## Start GIVEN RECORDS
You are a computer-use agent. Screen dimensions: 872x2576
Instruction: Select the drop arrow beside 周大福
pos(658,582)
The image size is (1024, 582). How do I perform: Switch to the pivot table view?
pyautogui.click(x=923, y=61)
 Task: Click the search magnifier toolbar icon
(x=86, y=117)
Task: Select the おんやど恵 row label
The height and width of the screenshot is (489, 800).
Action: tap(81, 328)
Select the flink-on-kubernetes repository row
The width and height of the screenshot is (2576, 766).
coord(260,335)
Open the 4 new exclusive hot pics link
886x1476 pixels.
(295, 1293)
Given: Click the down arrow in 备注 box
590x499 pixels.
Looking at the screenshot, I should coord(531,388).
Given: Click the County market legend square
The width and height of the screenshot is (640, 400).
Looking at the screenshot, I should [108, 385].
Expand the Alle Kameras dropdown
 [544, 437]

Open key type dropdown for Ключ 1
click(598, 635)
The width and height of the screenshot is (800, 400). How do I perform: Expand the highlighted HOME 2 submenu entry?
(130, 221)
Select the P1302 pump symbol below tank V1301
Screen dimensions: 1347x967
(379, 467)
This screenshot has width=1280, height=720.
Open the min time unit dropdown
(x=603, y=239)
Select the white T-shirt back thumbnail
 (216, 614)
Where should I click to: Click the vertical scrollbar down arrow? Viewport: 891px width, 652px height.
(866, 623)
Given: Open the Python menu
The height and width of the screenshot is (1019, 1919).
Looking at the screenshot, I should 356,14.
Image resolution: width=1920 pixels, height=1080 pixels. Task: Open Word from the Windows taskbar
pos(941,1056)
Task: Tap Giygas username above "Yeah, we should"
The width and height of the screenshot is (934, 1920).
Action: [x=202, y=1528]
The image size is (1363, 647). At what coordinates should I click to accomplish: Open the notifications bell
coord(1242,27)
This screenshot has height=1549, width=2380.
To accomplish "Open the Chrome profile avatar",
## End GIVEN RECORDS
## YOUR GOAL
Copy every record above word for word, keeping each line in its original order.

## EXPECTED ANSWER
You are a computer-use agent. Screen dimensions: 872x2576
Instruction: Select the drop arrow beside 周大福
pos(658,582)
The image size is (1024, 582). How do I perform: Switch to the pivot table view?
pyautogui.click(x=923, y=61)
 Task: Click the search magnifier toolbar icon
(x=86, y=117)
Task: Select the おんやど恵 row label
The height and width of the screenshot is (489, 800).
Action: tap(81, 328)
Select the flink-on-kubernetes repository row
The width and height of the screenshot is (2576, 766).
coord(260,335)
Open the 4 new exclusive hot pics link
886x1476 pixels.
(295, 1293)
Given: Click the down arrow in 备注 box
590x499 pixels.
Looking at the screenshot, I should coord(531,388).
Given: Click the County market legend square
The width and height of the screenshot is (640, 400).
Looking at the screenshot, I should [108, 385].
Expand the Alle Kameras dropdown
 [544, 437]

Open key type dropdown for Ключ 1
click(598, 635)
The width and height of the screenshot is (800, 400). How do I perform: Expand the highlighted HOME 2 submenu entry?
(130, 221)
Select the P1302 pump symbol below tank V1301
Screen dimensions: 1347x967
(379, 467)
This screenshot has width=1280, height=720.
Open the min time unit dropdown
(x=603, y=239)
Select the white T-shirt back thumbnail
 (216, 614)
Where should I click to: Click the vertical scrollbar down arrow? Viewport: 891px width, 652px height.
(866, 623)
Given: Open the Python menu
The height and width of the screenshot is (1019, 1919).
Looking at the screenshot, I should 356,14.
Image resolution: width=1920 pixels, height=1080 pixels. Task: Open Word from the Windows taskbar
pos(941,1056)
Task: Tap Giygas username above "Yeah, we should"
The width and height of the screenshot is (934, 1920).
Action: [x=202, y=1528]
The image size is (1363, 647). At what coordinates should I click to accomplish: Open the notifications bell
coord(1242,27)
This screenshot has height=1549, width=2380.
To accomplish "Open the Chrome profile avatar",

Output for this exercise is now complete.